Optimization of freezing conditions for cryopreservation of rat spermatogonial stem cell

Abstract

Different cell types demonstrate an individual response to the doses of DMSO in freezing media that cannot be calculated empirically. Such situation requires experimental adjustment of the dose of the main cryoprotectant for each cell type. The purpose of the work was to optimize the basic composition of the cryopreservation medium for the rat spermatogonial cell lines, to investigate the time period of the initial storage of the cells at -80° C, as well as the effect of the ratio of volume of the freezing medium to the number of cells on their subsequent survival after recovery. Our data demonstrate that the 8% DMSO is the most effective concentration of the cryoprotectant. Furthermore, we tested different time of initial storage of cryovials in a commonly used "Mr.

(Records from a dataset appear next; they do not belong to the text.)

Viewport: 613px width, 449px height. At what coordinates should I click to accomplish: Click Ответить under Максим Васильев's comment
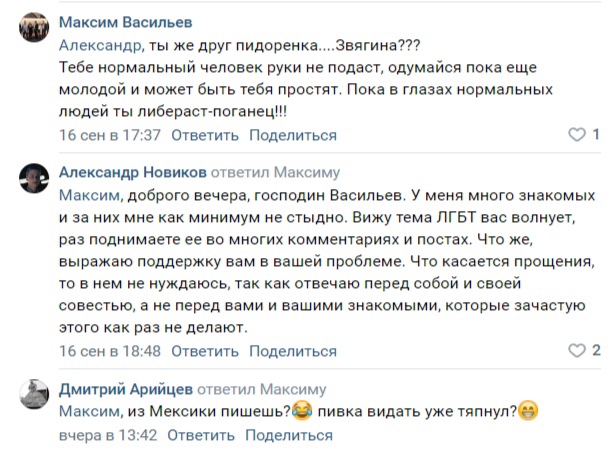click(x=204, y=135)
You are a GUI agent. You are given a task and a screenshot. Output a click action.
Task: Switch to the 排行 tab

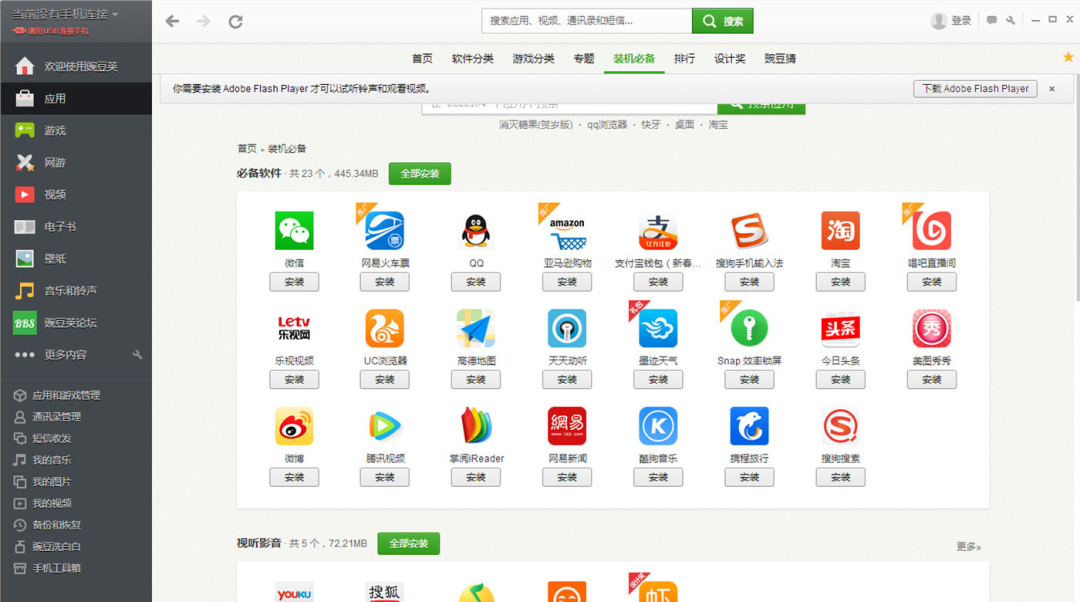pyautogui.click(x=684, y=59)
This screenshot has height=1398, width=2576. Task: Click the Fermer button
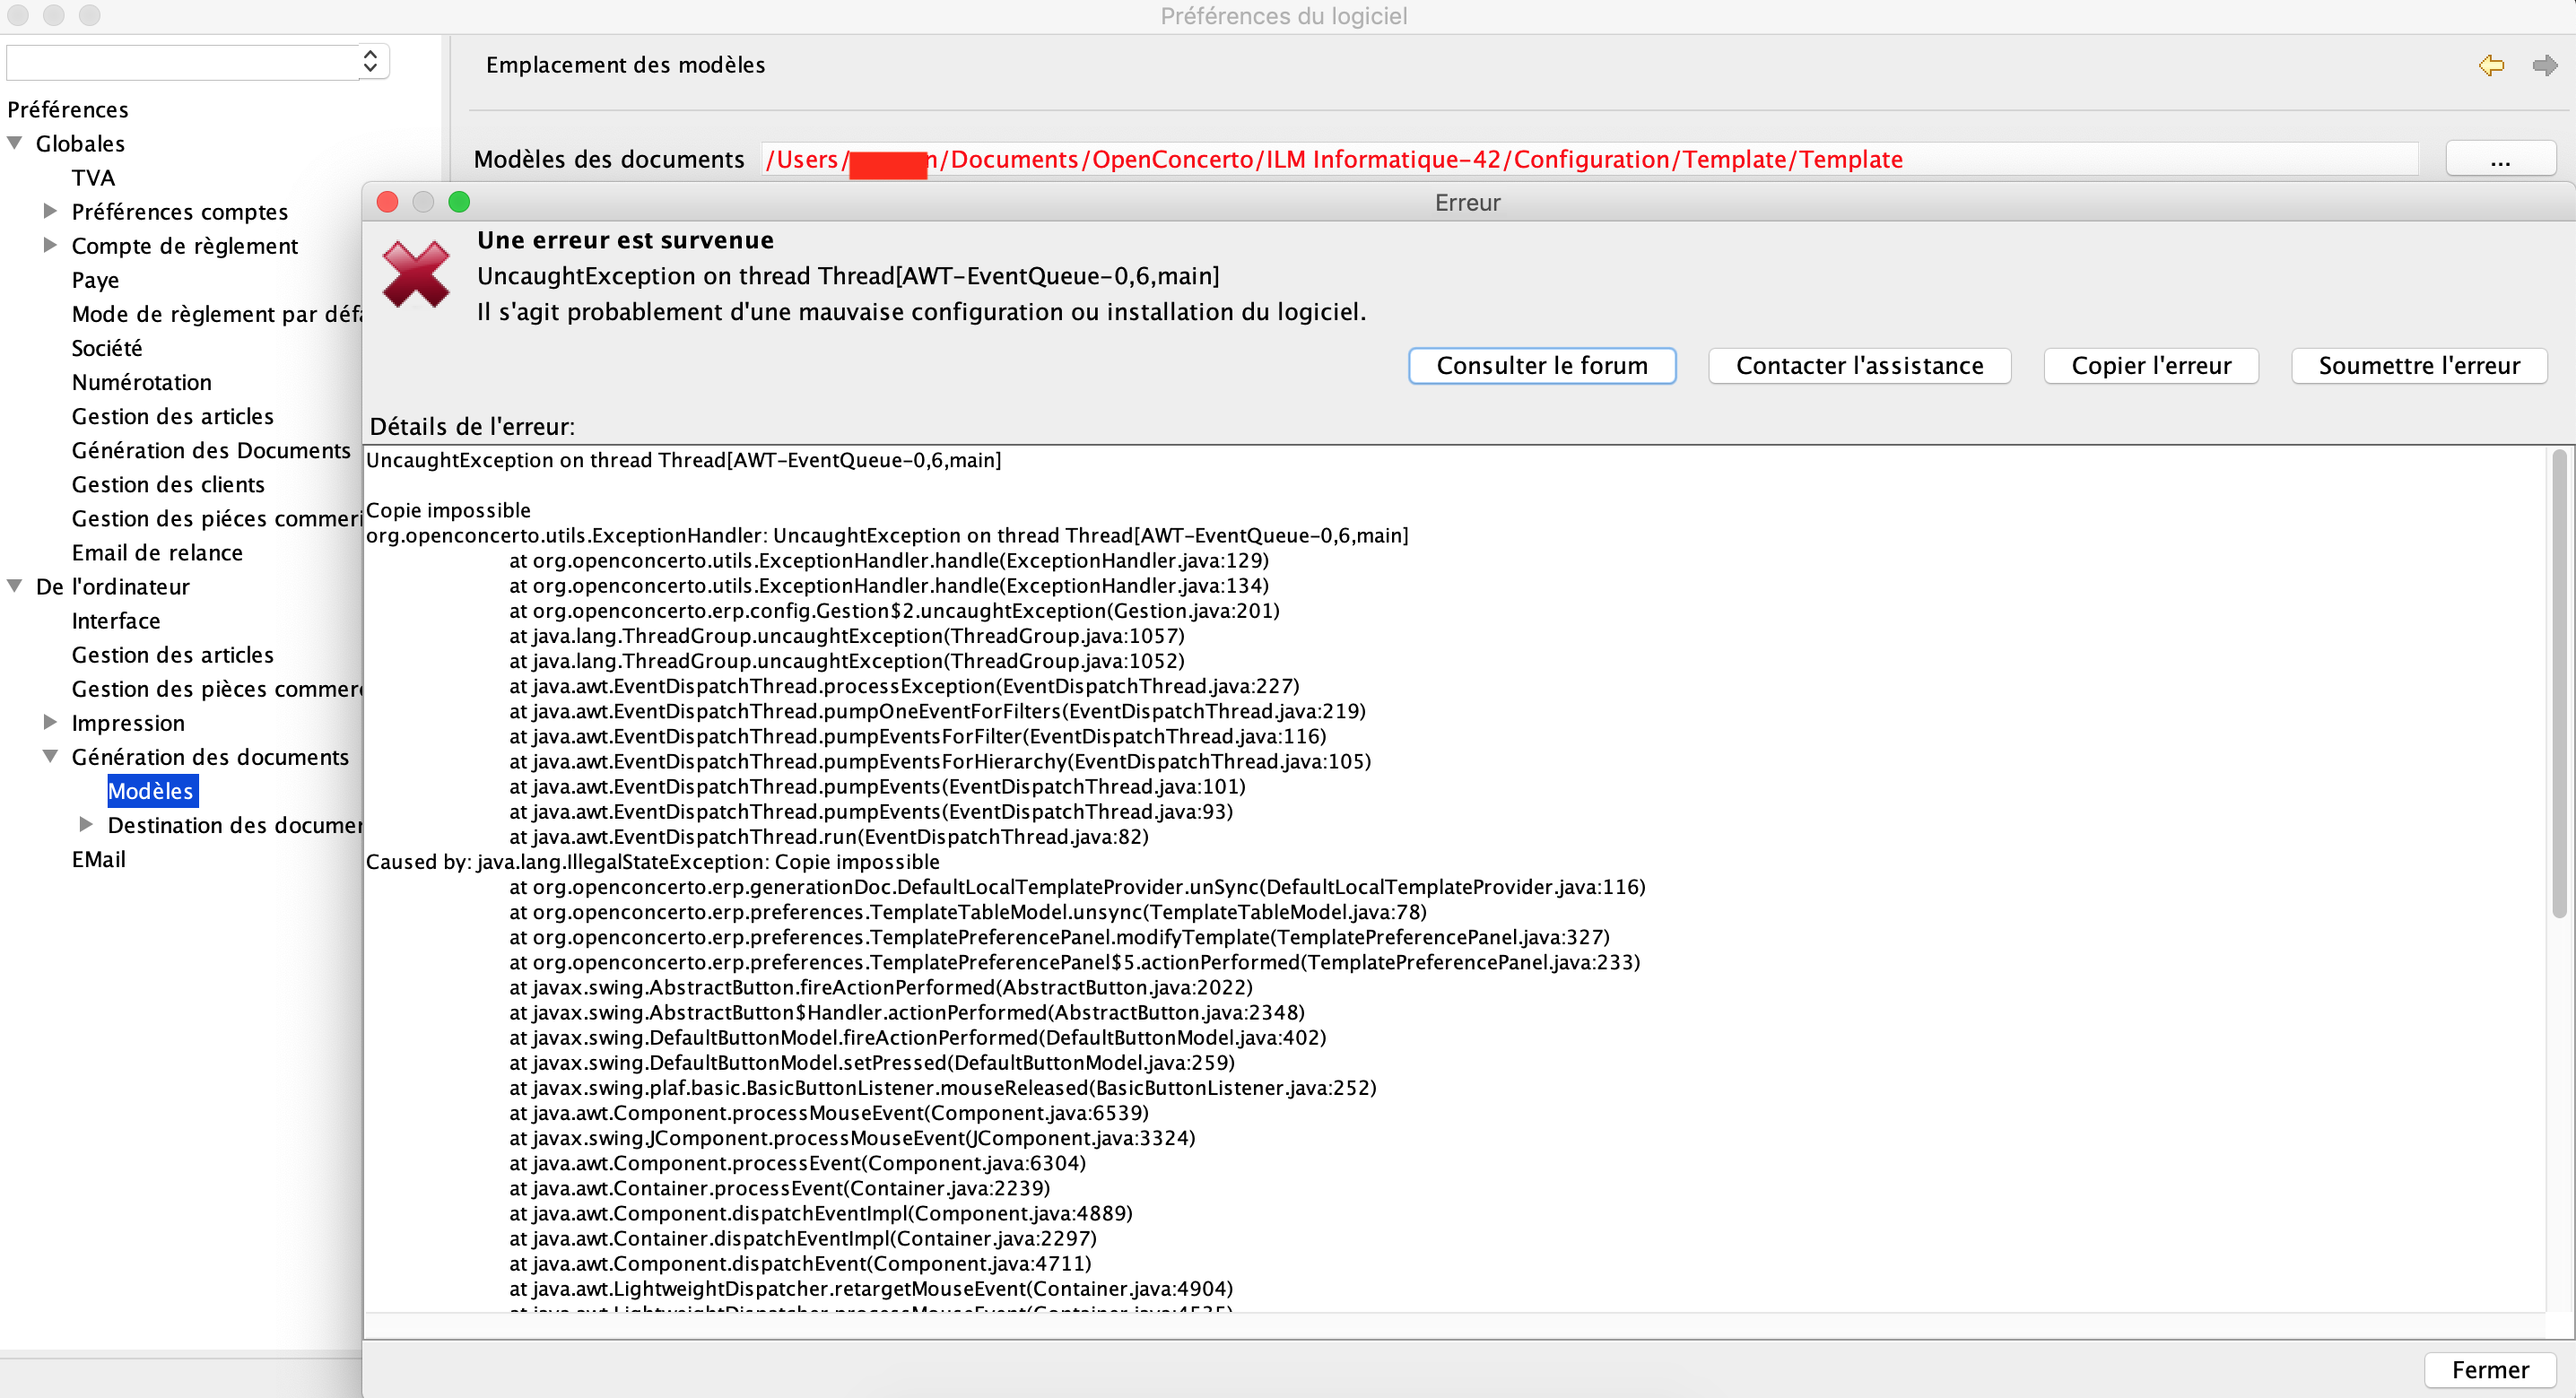tap(2489, 1369)
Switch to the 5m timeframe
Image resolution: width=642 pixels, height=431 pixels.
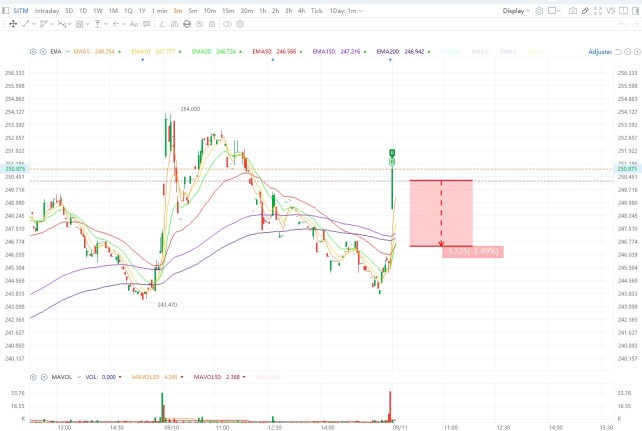coord(193,11)
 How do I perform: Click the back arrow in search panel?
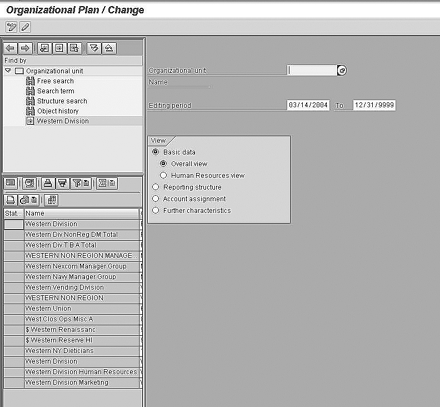10,49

Frosty" Freezing Container at -80°C. Our results suggest that 12 hours period (overnight) provides enough time for primary freezing step at -80°C. Optimization of the volume of freezing medium revealed, that 0.5 ml, compared with 1.0 ml of medium for rat spermatogonial stem cells allows more effective preservation and long-time cryostorage of low numbers of cells (3×104) with successful recovery of up to 50% of the frozen cell population. Additionally, we attempted to improve the freezing medium composition by supplementing its base formulation with sucrose and/or trehalose. The use of optimal concentration of DMSO (8%) in the medium in combination with a 200mM of trehalose resulted in an increase of spermatogonia viability after recovery by more than 12% compared to the original composition of SG (Spermatogonia Growth) medium containing 10% of DMSO.